Both initiation (Nestle et al, 2005) and maintenance (Ganguly et al, 2009) of psoriatic lesions have been shown to depend on the engagement of TLR7/8 and TLR9 in DCs and pDCs by a complex that consists of self‐RNA or DNA bound to an antimicrobial peptide, LL‐37, which is overexpressed in psoriatic skin. Consistently, application of the TLR7 agonist IMQ has been shown to trigger a psoriasis‐like disease in humans (Fanti et al, 2006) and is used as a skin inflammation model of psoriasis in mice (van der Fits et al, 2009). Studies addressing how engagement of this disease‐relevant signaling pathway is coupled to cytokine production are, however, missing. Our data link the expression of the psoriasis‐driving cytokine IL‐23 in TLR7/8 stimulated human monocyte‐derived DCs to the JNK/MAPK pathway and activation of c‐Jun. This not only provides a better understanding of how TLR7/8 can trigger psoriasis development, but also identifies potential new druggable targets.

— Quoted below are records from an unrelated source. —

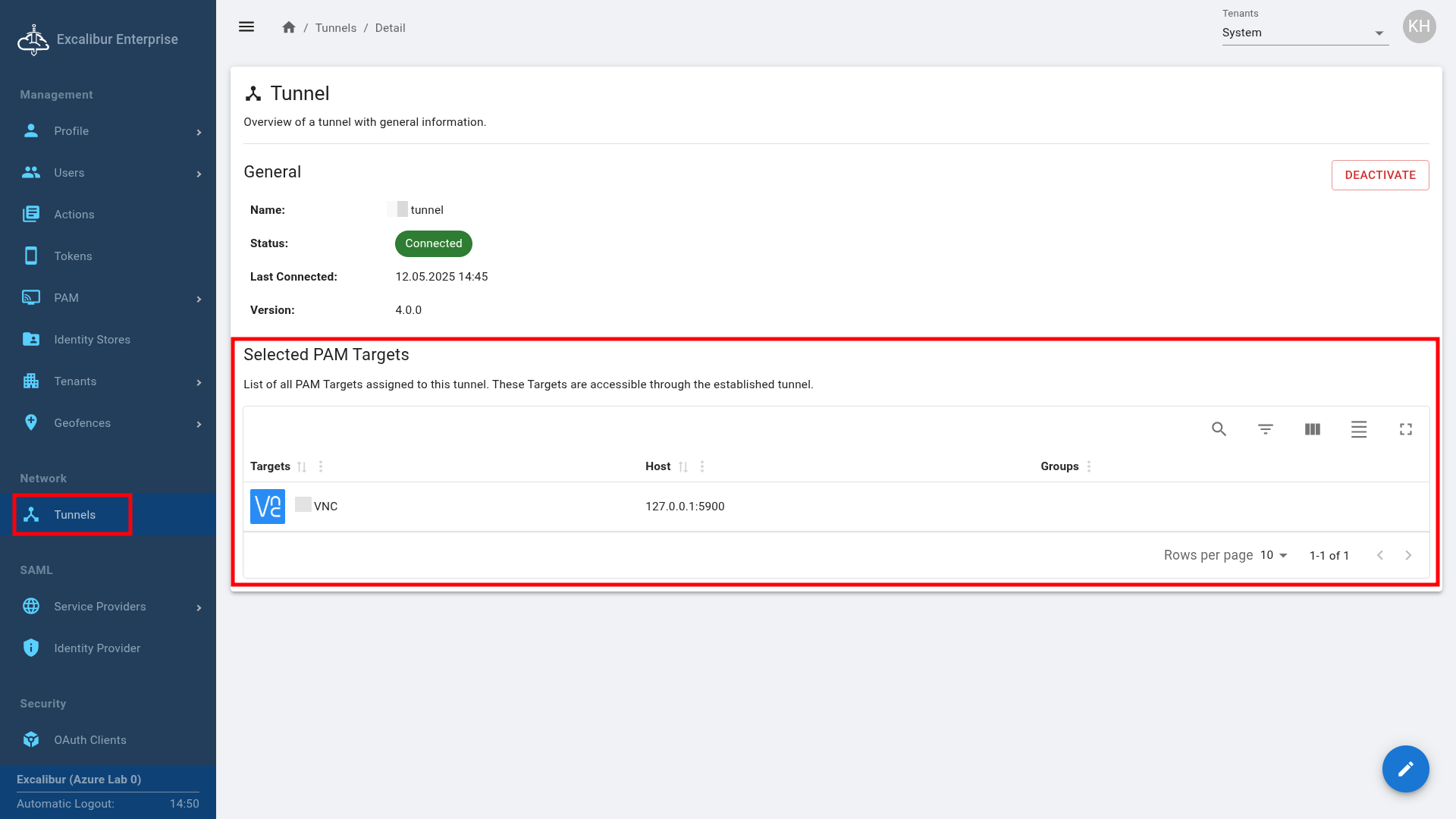Expand the PAM sidebar menu
The width and height of the screenshot is (1456, 819).
pos(111,298)
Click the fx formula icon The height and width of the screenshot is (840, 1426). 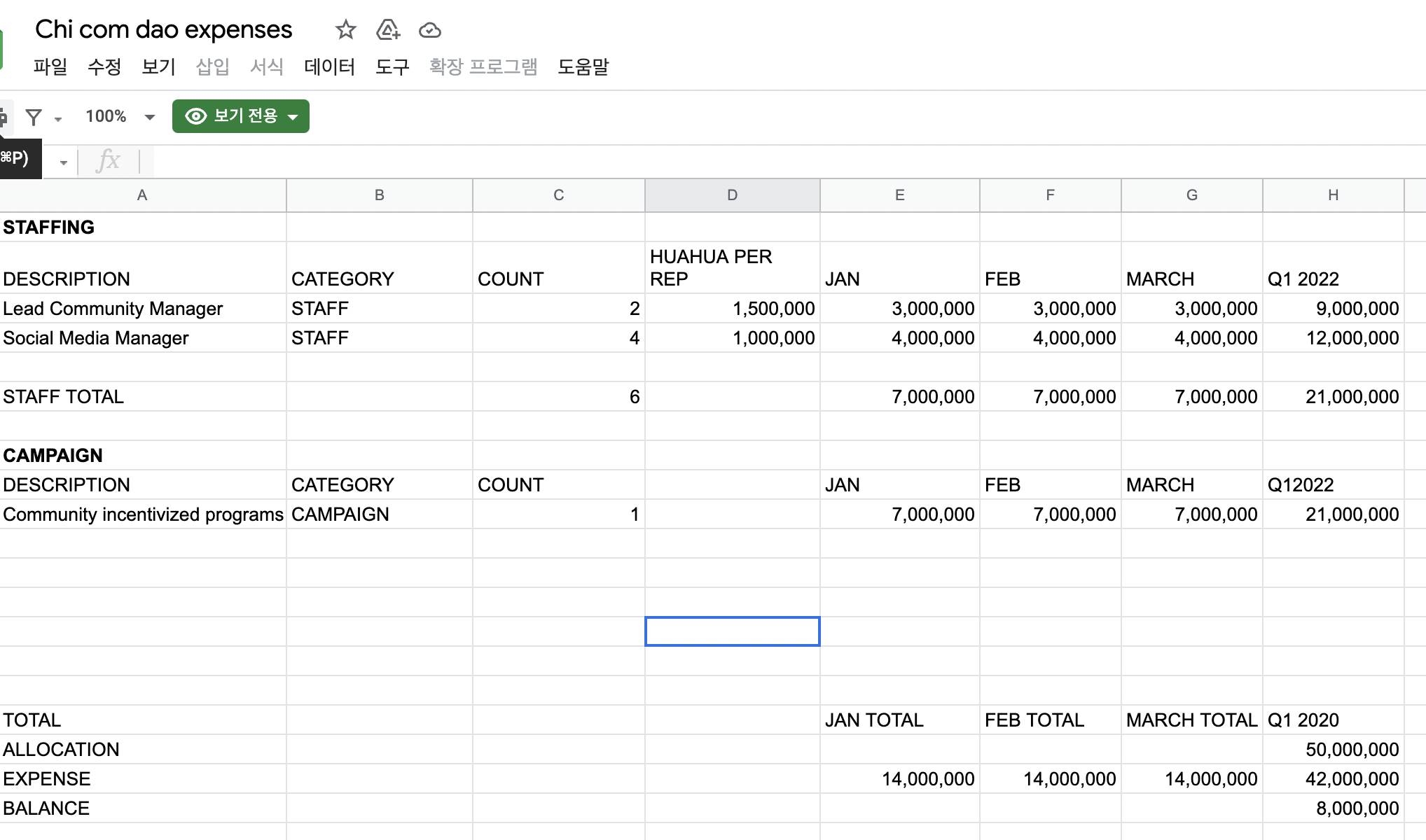point(108,161)
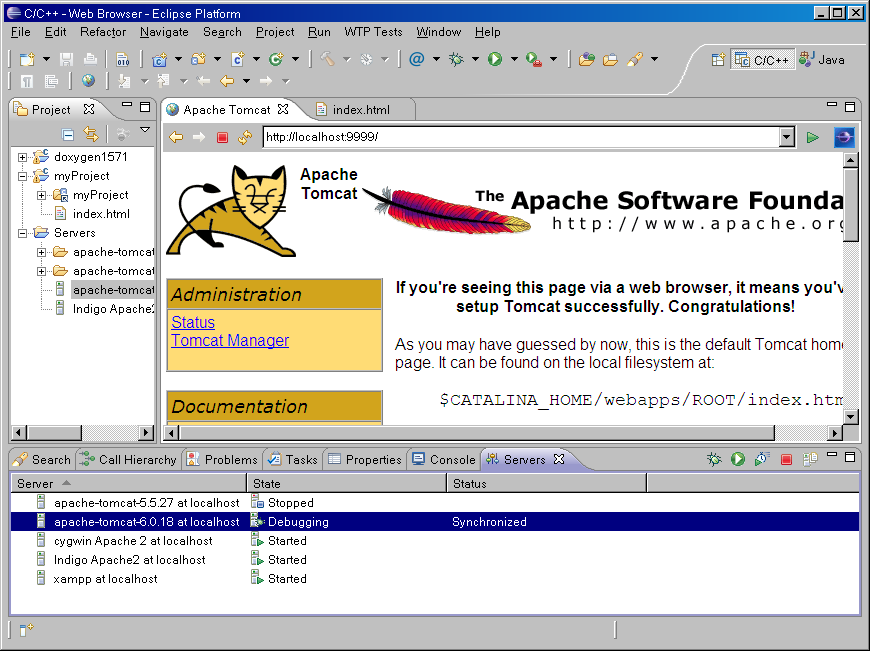Click the Status link under Administration
This screenshot has width=870, height=651.
[x=193, y=322]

Our data provide evidence that c‐Jun/AP1 has a multi‐faceted, cell‐type specific function in the pathogenesis of psoriasis. The Jun/AP‐1 family plays an important role in the epidermal compartment for the pathogenesis of psoriasis (Gago‐Lopez et al, 2019). JunB, located on the PSOR6 locus, is down‐regulated in psoriatic epidermis (Zenz et al, 2005), whereas c‐Jun expression is up‐regulated in the basal layer with a possible impact on keratinocyte proliferation (Mehic et al, 2005). We now provide evidence that c‐Jun/AP‐1 is critical, not only in epithelial cells, but also in DCs for the pathogenesis of psoriasis. Only epidermal c‐Jun/JunB double mutant, but not the single mutant mice develop a psoriasis‐like skin inflammation, indicating a compensatory function of c‐Jun and JunB (Zenz et al, 2005). Conversely, deletion of c‐Jun alone in CD11c+ cells reduced the IMQ‐induced skin inflammation. Anti‐inflammatory effects of JNK inhibition in immune‐mediated diseases have been reported (Han et al, 2001; Mitsuyama et al, 2006). We now show that JNKi treatment ameliorates disease in the IMQ model and in a second psoriasis model using epidermal deletion of c‐Jun/JunB. JNKi treatment did not cause toxic side effects, most likely because the inhibitor targets c‐Jun, but not JunB (Kallunki et al, 1996). This further supports our hypothesis that c‐Jun is essential for TLR7 signaling in DCs, but not in keratinocytes. Thus, disruption of JNK/c‐Jun signaling by small molecules might be explored as a treatment option in psoriasis.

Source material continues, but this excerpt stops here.